The study, which measures social factors alongside economic data, points to the limitations of financial factors in achieving happiness. Therefore, Norway vaulted ahead despite its economy being hit by the plummeting oil price, meanwhile happiness in the U.S. continues to wane despite incomes increasing.

"This report gives evidence that happiness is a result of creating strong social foundations. It's time to build social trust and healthy lives, not guns or walls. Let's hold our leaders to this fact," said Jeffrey Sachs, director of the Sustainable Development Solutions Network, which produced the report in association with the United Nations.

Norway sped ahead from fourth place last year to steal the top spot in the annual rankings, which combine economic, health and polling data on approximately 3,000 respondents in each of more than 150 countries. It is joined in the top five by fellow Nordic states Denmark, Iceland, Finland and central Europe's Switzerland, which averaged a comparable happiness level of 7.5 out of 10.

The Netherlands, Canada, New Zealand, Australia and Sweden were also placed in the top 10.

  1. Norway (7.53)
  2. Denmark (7.52)
  3. Iceland (7.50)
  4. Switzerland (7.49)
  5. Finland (7.46)
  6. Netherlands (7.37)
  7. Canada (7.31)
  8. New Zealand (7.31)
  9. Australia (7.28)
  10. Sweden (7.28)
  11. Israel (7.21)
  12. Costa Rica (7.07)
  13. Austria (7.0)
  14. U.S. (6.99)
  15. Ireland (6.97)

The U.S.'s happiness has slipped over the past year, however, the report suggests. Despite rising wages, overall happiness has fallen from 13th position globally to 14th, pointing to a need for a more comprehensive approach from government, the report suggests.

"The predominant political discourse in the United States is aimed at raising economic growth, with the goal of restoring the 'American dream' and the happiness that is supposed to accompany it. But the data show conclusively that this is the wrong approach," said Sachs, in a section of the report entitled "Restoring American Happiness".

Income per person has increased roughly three times since 1960, but measured happiness has not risen – indeed, it has dipped over the past decade from 7.5 out of 10, to 6.8 out of 10.

"The United States can and should raise happiness by addressing America's multi-faceted social crisis— rising inequality, corruption, isolation, and distrust—rather than focusing exclusively or even mainly on economic growth, especially since the concrete proposals along these lines would exacerbate rather than ameliorate the deepening social crisis."

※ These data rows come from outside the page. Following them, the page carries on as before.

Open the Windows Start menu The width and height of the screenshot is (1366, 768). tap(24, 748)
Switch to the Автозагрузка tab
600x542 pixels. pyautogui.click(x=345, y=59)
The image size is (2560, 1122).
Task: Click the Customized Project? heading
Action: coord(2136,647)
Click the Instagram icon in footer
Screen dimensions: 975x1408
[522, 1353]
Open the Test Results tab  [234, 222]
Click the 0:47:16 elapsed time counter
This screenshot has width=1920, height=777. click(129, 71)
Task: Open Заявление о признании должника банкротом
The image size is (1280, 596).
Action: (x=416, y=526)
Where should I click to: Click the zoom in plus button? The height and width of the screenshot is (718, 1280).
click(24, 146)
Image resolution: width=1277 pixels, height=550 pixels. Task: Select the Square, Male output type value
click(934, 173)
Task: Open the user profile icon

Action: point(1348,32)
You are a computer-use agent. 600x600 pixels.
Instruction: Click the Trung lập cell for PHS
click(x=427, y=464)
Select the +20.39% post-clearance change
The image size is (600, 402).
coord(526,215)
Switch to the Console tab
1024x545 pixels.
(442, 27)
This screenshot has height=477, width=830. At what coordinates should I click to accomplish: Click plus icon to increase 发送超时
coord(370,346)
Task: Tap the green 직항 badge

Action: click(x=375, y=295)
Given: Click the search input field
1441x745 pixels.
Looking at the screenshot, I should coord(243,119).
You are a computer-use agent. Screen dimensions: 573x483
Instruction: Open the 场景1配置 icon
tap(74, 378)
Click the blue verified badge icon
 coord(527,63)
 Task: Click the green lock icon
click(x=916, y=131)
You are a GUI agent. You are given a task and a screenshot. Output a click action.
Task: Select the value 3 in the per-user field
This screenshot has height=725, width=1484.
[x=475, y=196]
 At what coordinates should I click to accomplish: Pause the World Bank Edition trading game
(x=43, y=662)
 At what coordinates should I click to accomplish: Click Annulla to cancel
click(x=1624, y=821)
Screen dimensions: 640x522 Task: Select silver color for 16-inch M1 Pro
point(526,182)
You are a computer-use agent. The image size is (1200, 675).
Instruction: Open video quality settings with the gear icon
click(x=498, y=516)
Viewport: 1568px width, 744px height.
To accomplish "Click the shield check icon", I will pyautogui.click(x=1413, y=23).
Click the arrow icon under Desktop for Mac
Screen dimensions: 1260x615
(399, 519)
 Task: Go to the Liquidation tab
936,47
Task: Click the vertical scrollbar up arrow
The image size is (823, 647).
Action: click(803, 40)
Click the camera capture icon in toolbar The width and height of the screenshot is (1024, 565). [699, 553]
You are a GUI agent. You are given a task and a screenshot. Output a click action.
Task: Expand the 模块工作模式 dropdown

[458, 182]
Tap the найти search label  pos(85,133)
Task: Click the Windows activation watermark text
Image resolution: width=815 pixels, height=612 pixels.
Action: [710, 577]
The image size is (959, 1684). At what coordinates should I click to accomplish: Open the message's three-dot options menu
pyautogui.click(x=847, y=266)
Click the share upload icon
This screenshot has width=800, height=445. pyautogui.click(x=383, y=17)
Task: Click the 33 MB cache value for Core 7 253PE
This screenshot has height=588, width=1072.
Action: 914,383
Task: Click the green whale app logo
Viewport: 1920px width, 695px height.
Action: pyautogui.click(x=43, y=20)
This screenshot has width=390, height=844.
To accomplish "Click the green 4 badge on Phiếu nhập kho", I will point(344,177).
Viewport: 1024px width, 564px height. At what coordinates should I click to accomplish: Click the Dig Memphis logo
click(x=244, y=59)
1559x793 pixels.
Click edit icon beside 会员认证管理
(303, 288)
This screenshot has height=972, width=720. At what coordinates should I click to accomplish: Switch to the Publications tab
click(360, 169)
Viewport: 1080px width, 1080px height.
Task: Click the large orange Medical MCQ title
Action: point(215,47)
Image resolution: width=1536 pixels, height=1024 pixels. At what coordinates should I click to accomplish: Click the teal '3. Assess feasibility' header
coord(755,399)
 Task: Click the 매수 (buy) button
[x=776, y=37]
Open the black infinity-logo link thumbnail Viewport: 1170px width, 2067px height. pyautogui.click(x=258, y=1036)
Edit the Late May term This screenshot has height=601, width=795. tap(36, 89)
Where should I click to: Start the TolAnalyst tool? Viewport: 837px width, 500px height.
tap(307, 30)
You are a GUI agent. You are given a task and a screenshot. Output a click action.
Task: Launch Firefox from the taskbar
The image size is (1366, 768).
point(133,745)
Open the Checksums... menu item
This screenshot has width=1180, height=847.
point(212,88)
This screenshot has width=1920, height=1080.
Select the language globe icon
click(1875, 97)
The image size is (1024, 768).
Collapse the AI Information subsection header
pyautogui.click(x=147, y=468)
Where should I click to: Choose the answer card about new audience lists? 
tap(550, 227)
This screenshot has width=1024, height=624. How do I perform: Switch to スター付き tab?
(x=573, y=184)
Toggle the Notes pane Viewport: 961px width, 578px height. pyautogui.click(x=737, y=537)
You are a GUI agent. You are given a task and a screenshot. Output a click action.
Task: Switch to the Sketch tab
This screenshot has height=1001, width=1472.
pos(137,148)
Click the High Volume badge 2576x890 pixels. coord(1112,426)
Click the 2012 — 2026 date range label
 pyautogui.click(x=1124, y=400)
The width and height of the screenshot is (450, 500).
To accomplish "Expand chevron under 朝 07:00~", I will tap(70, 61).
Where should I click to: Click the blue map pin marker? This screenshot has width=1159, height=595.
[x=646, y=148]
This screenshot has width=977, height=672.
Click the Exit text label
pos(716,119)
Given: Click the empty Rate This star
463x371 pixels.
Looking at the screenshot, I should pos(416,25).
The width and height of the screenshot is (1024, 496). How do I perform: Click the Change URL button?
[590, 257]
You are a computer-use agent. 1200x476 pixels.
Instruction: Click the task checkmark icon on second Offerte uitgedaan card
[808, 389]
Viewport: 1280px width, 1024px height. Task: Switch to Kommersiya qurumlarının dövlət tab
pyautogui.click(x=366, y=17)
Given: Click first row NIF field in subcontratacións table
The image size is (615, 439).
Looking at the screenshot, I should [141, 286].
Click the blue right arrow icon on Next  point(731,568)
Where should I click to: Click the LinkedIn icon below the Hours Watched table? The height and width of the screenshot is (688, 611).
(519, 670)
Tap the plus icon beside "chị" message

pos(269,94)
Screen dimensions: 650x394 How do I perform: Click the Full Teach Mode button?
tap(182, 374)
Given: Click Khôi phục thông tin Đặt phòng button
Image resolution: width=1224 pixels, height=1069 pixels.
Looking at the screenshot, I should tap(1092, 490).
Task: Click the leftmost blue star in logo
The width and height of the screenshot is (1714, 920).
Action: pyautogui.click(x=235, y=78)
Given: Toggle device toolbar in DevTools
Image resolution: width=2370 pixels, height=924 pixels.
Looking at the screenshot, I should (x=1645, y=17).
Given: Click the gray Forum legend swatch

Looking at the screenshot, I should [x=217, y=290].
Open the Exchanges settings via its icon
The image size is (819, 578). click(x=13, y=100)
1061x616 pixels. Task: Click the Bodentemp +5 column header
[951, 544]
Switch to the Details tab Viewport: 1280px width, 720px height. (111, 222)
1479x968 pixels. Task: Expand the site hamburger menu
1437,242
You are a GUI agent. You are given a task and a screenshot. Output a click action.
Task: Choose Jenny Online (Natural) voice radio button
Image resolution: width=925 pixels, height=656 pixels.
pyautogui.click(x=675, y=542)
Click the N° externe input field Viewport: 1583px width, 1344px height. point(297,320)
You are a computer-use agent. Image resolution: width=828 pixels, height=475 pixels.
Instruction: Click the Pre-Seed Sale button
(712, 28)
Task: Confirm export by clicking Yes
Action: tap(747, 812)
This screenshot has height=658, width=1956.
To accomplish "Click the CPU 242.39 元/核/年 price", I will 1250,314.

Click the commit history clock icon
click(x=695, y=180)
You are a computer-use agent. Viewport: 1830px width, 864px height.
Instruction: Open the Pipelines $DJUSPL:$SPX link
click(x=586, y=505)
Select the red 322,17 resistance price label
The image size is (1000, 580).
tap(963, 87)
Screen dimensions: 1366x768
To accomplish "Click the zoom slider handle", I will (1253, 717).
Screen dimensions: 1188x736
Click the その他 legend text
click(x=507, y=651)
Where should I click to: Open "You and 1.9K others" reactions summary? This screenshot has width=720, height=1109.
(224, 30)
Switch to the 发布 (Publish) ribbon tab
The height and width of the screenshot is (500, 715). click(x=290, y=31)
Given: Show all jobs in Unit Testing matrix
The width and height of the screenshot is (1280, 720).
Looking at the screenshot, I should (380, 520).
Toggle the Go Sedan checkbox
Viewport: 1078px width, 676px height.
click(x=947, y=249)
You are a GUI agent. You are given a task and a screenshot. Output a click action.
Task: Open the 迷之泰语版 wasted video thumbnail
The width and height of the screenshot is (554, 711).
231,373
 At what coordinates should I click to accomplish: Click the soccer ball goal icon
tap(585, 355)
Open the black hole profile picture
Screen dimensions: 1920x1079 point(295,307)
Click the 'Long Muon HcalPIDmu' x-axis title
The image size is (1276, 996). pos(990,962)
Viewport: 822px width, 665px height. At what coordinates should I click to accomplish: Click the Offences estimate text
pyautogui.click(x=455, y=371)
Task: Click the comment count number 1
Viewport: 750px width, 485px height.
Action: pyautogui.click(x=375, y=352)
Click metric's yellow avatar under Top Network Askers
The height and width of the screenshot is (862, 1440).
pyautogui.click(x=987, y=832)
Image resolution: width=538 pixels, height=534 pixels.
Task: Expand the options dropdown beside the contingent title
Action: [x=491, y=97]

The comments follow a recent speech by Helen Clark, head of the UN Development Program (UNDP), in which she spoke out against the "tyranny of GDP (gross domestic product)", arguing that quality of growth is more important.

The U.S. ranked just ahead of Ireland, which took 15th place, and was followed by Germany in 16th, the U.K. in 19th and France in 31st.

However, economic factors remain a certain contributor to achieving social cohesion and overall happiness, the report finds. The ten bottom spots were taken by some of the world's poorest countries, with happiness levels averaging approximately 3 out of ten.

These included Yemen, South Sudan, Liberia, Guinea, Togo, Rwanda, Syria, Tanzania, Burundi and Central African Republic.